Cancer cell autophagy, reprogrammed macrophages, and remodeled vasculature in glioblastoma triggers tumor immunity

Abstract
Glioblastoma (GBM)는 치료가 어렵고 인간에게 치명적입니다. 난치성을 피하기 위한 전략으로 tumor progression과 therapeutic resistance에 필요한 여러 기능을 동시에 억제하는 것을 목표로 해당 질병의 distinctive mechanistic component를 co-target 하는 것입니다. 우리는 tumor의 혈관 구조를 변화시키는 vascular endothelial growth factor (VEGF) 경로 억제제를 tricyclic antidepressant인 imipramine (IM)과 결합하여 이 전략을 진행했습니다. 두 약물 모두 단독 요법으로는 효과적이지 않지만 imipramine과 VEGF 경로 억제제를 조합하여 처리하면 CD8 T, CD4 T cell의 infiltration과 activation을 조절하여 여러 가지 GBM mouse model에서 상당한 치료 효과를 보입니다. 궁극적으로는 재발하는 tumor에서 anti-programmed death-ligand 1 (PD-L1)을 사용한 immune checkpoint 차단을 먼저 진행하면 생존 가능성을 더 높여줍니다. 이러한 결과는 tumor microenvironment에서 서로 다른 생물학적 취약점에 대한 mechanism-guided therapeutic co-targeting의 가능성을 보여줍니다.

Figures

Fig 1. IM + anti-VEGF 조합은 GBM 마우스의 생존을 연장하고 immunostimulatory 특징을 가집니다.
(A) Glioma의 lentiviral-induced mouse model에서 장기간 치료법의 개략도.
(B) 말기 LVRshp53 동물의 종양을 H&E tissue staining 한 이미지.
(C) 각 치료를 받은 종양 보유 LVRshp53 동물의 생존 그래프.
(D) 2주 동안 각 방법대로 치료한 LVRshp53 동물의 정규화된 생물발광 정도.
(E) 각 치료를 받은 PDG 동물의 생존 그래프.
(F) CD8과 DAPI nuclear staining의 이미지.
(G) IM + anti-VEGF-treated 종양과 Ctrl에서 CD8 T 세포의 고배율 이미지.
(H) 12일 동안 각 방법대로 치료한 LVRshp53 종양에서 CD8 T 세포의 정량화.
(I) 12일 동안 각 방법대로 치료한 LVRshp53 종양에서 CD8 T 세포의 유세포 분석 결과. 세포는 CD45+CD3+CD8+로 gating 진행.
(J) 12일 동안 각 방법대로 치료한 LVRshp53 tumor tissue section CD4 T 세포의 대표적인 이미지.
(K) 12일 동안 각 방법대로 치료한 LVRshp53 tumor tissue section CD4 T 세포의 정량화. (L) 생존 가능성에 대한 CD8 T, CD4 T 세포의 기능적 기여 평가.
(M) 각 방법대로 치료한 LVRshp53 마우스에서 정규화된 생물발광 정도.

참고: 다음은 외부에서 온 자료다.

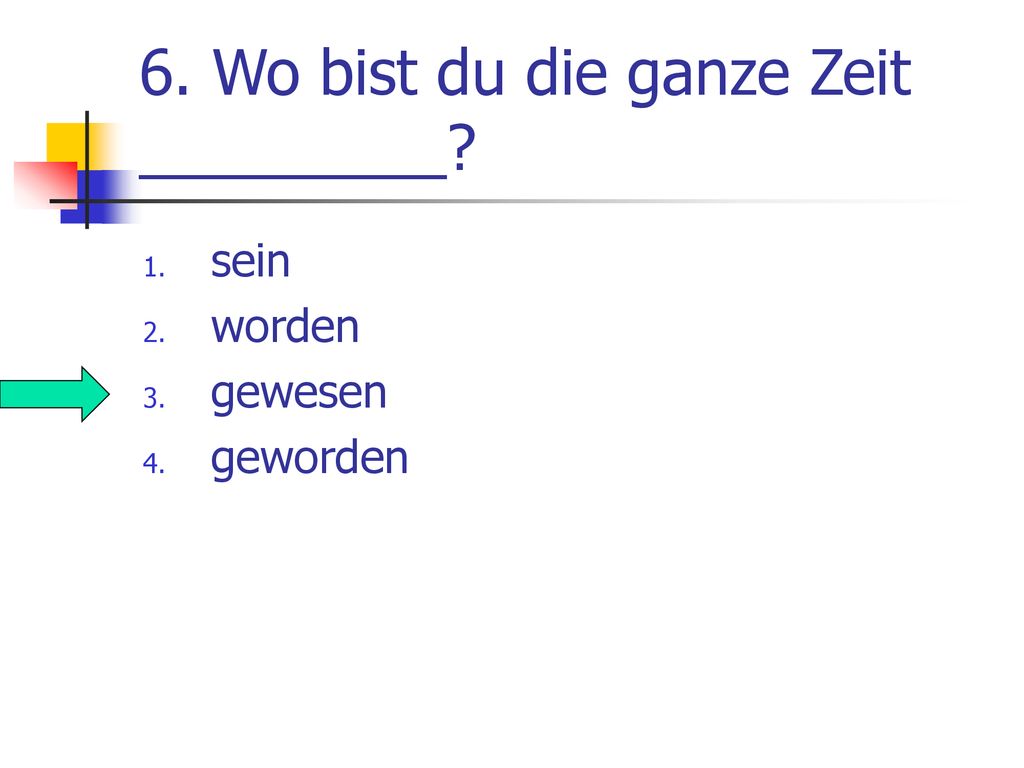Click the blank underline in the question
Image resolution: width=1024 pixels, height=768 pixels.
(x=293, y=176)
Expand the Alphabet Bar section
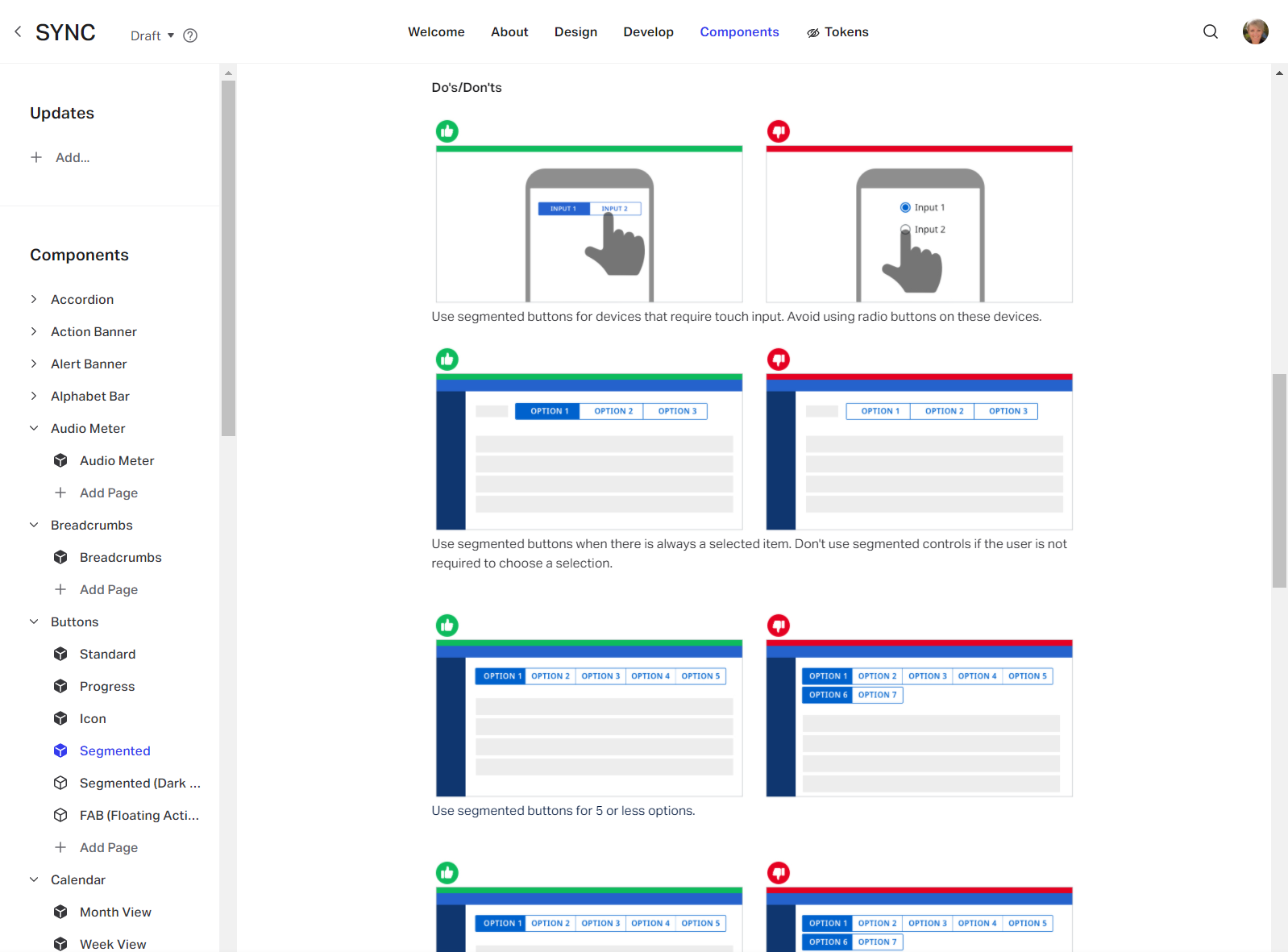This screenshot has width=1288, height=952. 34,396
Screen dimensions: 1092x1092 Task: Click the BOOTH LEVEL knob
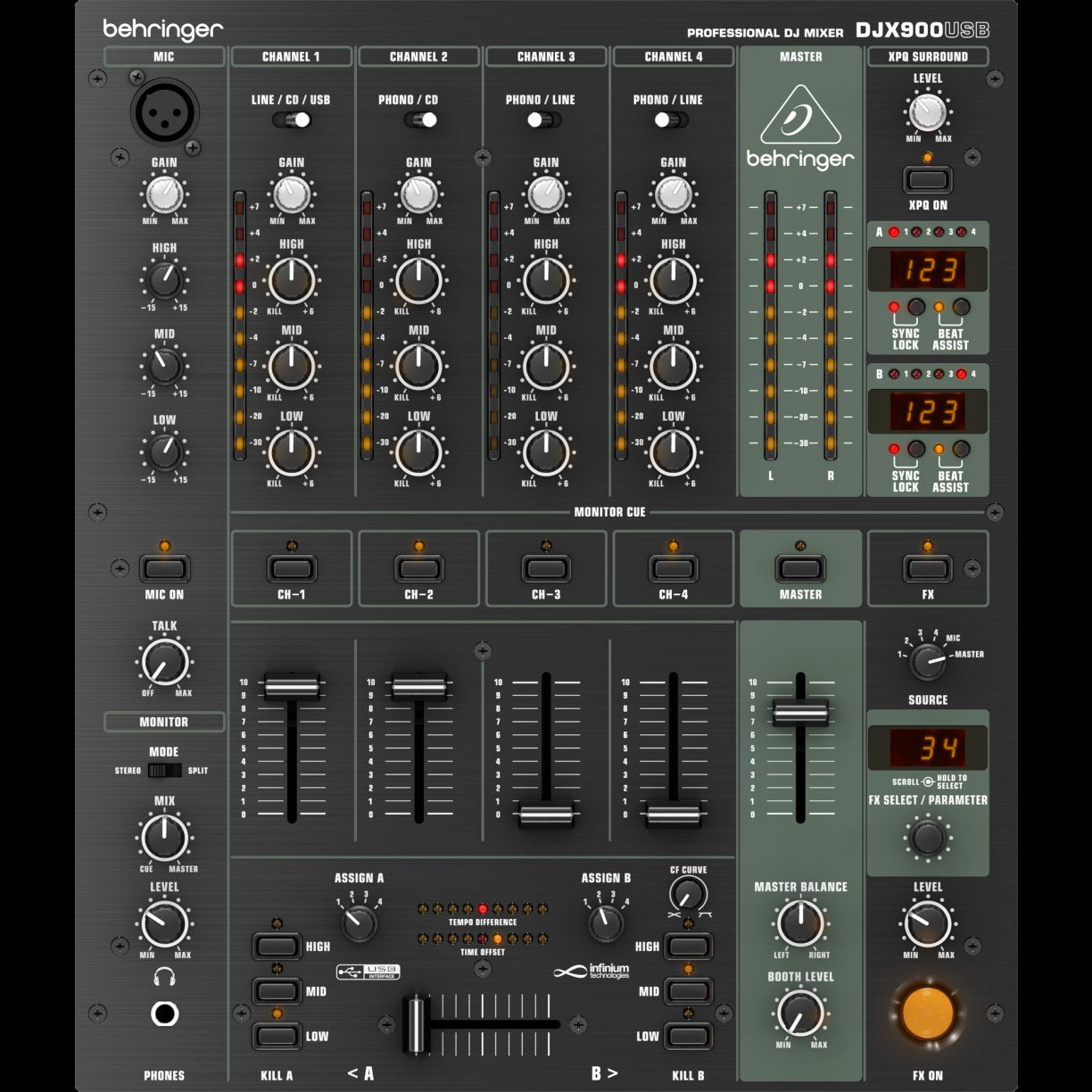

Cancer cell autophagy, reprogrammed macrophages, and remodeled vasculature in glioblastoma triggers tumor immunity

Fig 2. IM + anti-VEGF 처리 시 CD8 T, CD4 T 세포가 활성화됩니다.
(A) Effector T cell (CD62L-CD44+)의 유세포 분석 결과.
(B) 고정 및 투과성 CD8+T 세포에서 IFNγ 세포 내 염색의 FACS 분석 결과.
(C) CD8 T 세포에서 GzB 세포 내 염색의 유세포 분석 결과.
(D) CD8 T 세포에서 TNFα 세포 내 염색의 유세포 분석 결과.
(E) 표시된 치료를 받은 LVRshp53 동물의 생존을 위한 IFNγ의 기능적 중요성.
(F) CD8 T 세포에서 Ki67의 유세포 분석 결과.
(G) CD8 T 세포에서 pSTAT5의 유세포 분석 결과.
(H) CD8 T 세포에서 TCF1의 유세포 분석 결과.
(I) anti-VEGF로 처리된 종양에서 HIF-1α와 CD8의 대표적인 이미지.
(J) GBM 종양 full section의 전체 영역에서 저산소 영역에 대한 CD8 T 세포의 접근 정도 정량화.
(K) 고정 및 투과성 CD8 T 세포에서 세포 내 HIF-1α 발현의 유세포 분석 결과.
(L) CD4 T 세포에서 세포 내 FOXP3 발현의 유세포 분석 결과.
(M) CD4 T 세포에서 세포 내 TGFβ 발현의 유세포 분석 결과.
(N) CD4 T 세포에서 SLAMF7 발현의 유세포 분석 결과.
(O) CD4 T 세포에서 GzB 발현의 유세포 분석 결과.

Cancer cell autophagy, reprogrammed macrophages, and remodeled vasculature in glioblastoma triggers tumor immunity

Fig 3. anti-VEGF 단독 또는 IM과의 조합은 glioblastoma의 종양 혈관계를 리모델링합니다.
(A) 1주 동안 각 방법대로 치료한 LVRshp53 종양의 systemically perfused lectin, CD31, DAPI의 이미지.
(B) 1주 동안 각 방법대로 치료한 LVRshp53 종양에서 CD31+ 면적의 백분율.
(C) CD31+ 면적의 백분율 중 i.v.-infused lectin과 CD31 co-localization의 비율.
(D) CD31 양성 영역의 백분율로 PDGFRβ 및 CD31 co-localization의 정량화.
(E) CD31 양성 영역의 백분율로 PDGFRβ 및 CD31 co-localization의 이미지.
(F) GBM 종양 section의 전체 영역 중 가장 가까운 CD31+ 혈관 (10-25μm) 이상 10μm 이내에 위치한 CD8+ T 세포의 fraction의 이미지.
(G) GBM 종양 section의 전체 영역 중 가장 가까운 CD31+ 혈관 (10-25μm) 이상 10μm 이내에 위치한 CD8+ T 세포의 fraction의 정량화.
(H) 전체 종양 tissue section의 전체 영역 중 MECA79, CD31, DAPI 및 HEV IF 이미지.
(I) 전체 종양 tissue section의 전체 영역 중 MECA79, CD31, DAPI 및 HEV 정량화.
(J) Endothelial cell marker의 mRNA 발현 양.

Cancer cell autophagy, reprogrammed macrophages, and remodeled vasculature in glioblastoma triggers tumor immunity

Fig 4. Imipramine은 TAM에서 M2-like program을 하향 조절합니다.
(A) IM 또는 anti-VEGF로 처리되거나 처리되지 않은 단일 종양에서 ARG1, IL-10의 웨스턴 블롯 분석 결과.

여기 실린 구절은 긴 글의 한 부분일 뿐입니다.